** SUPPLIED MATERIAL follows **

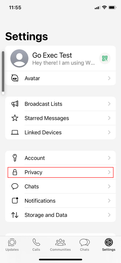Open the Go Exec Test profile name
The image size is (121, 263).
pyautogui.click(x=52, y=55)
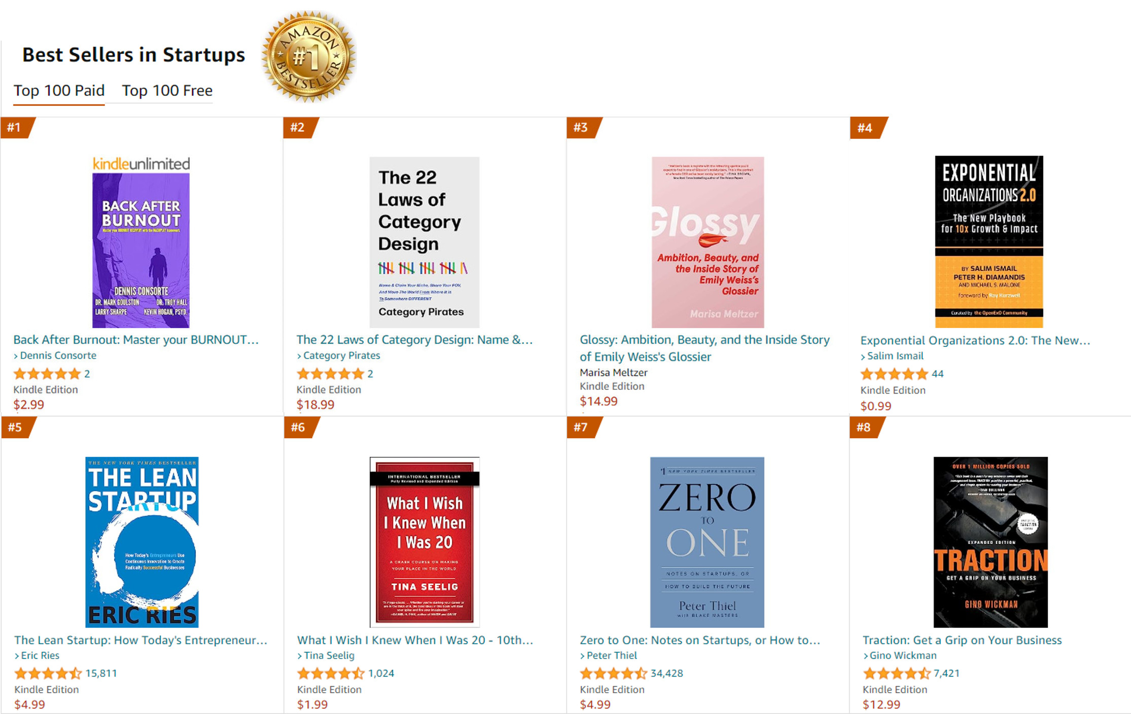Viewport: 1131px width, 714px height.
Task: Open the Traction: Get a Grip title link
Action: tap(962, 640)
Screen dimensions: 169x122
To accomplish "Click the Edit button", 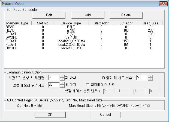I will (x=49, y=15).

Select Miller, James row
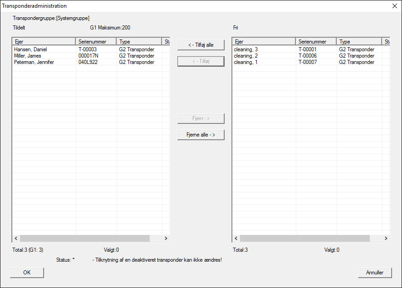28,56
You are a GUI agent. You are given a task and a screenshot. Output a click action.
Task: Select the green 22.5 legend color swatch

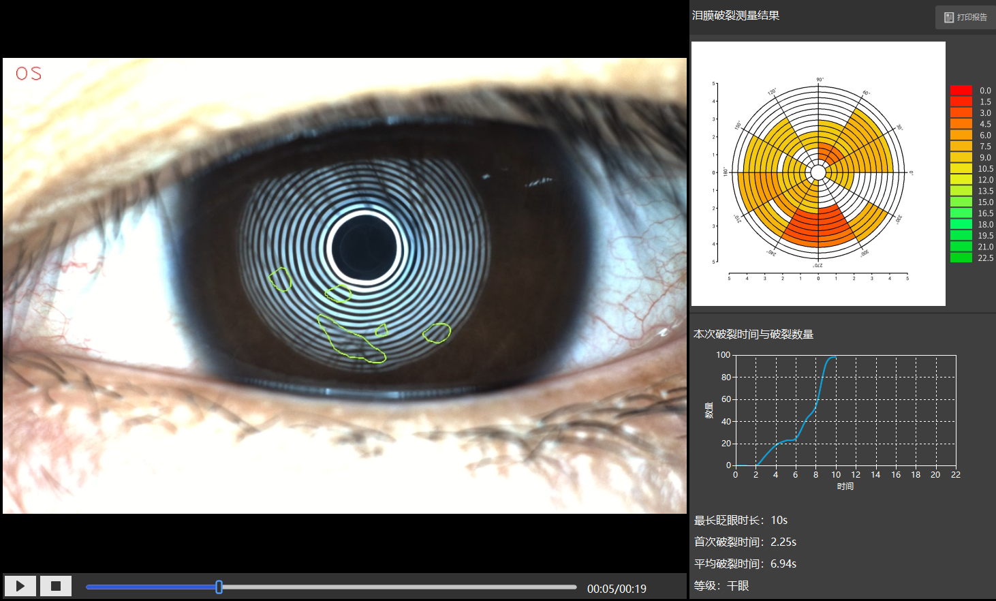(x=961, y=258)
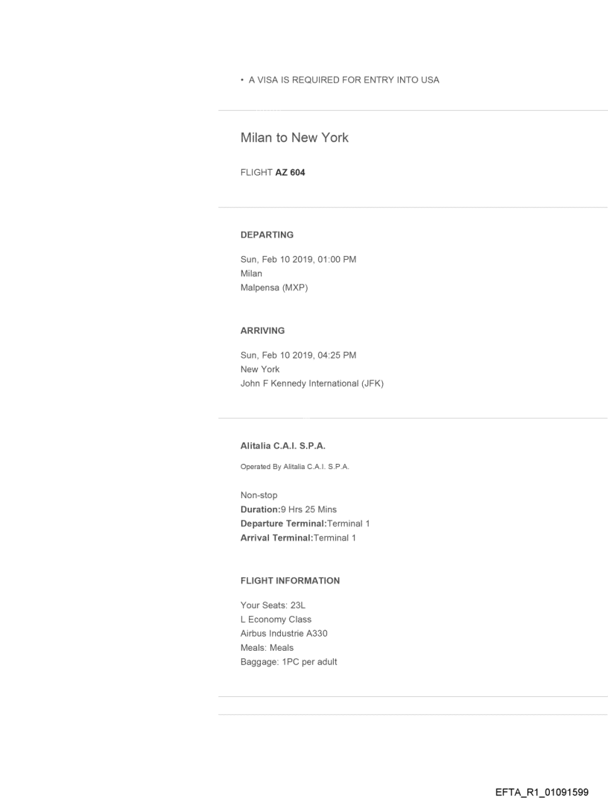This screenshot has height=799, width=608.
Task: Click the FLIGHT INFORMATION heading
Action: 290,581
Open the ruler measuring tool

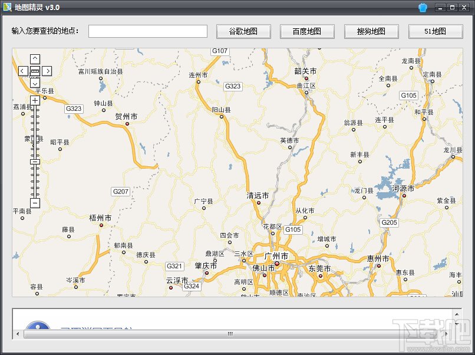tap(35, 71)
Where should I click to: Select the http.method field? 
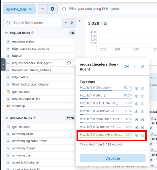39,77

** End of SUPPLIED MATERIAL **

### AIM OF THE TASK
In the records above, find the line that contains "Task: Select the". Retype it and every line after it, exactly, leaving out all pictures.

### REPLY
Task: Select the green 22.5 legend color swatch

(x=961, y=258)
This screenshot has height=799, width=608.
Task: Click the FLIGHT INFORMATION heading
Action: 290,581
Open the ruler measuring tool

tap(35, 71)
Where should I click to: Select the http.method field? 
39,77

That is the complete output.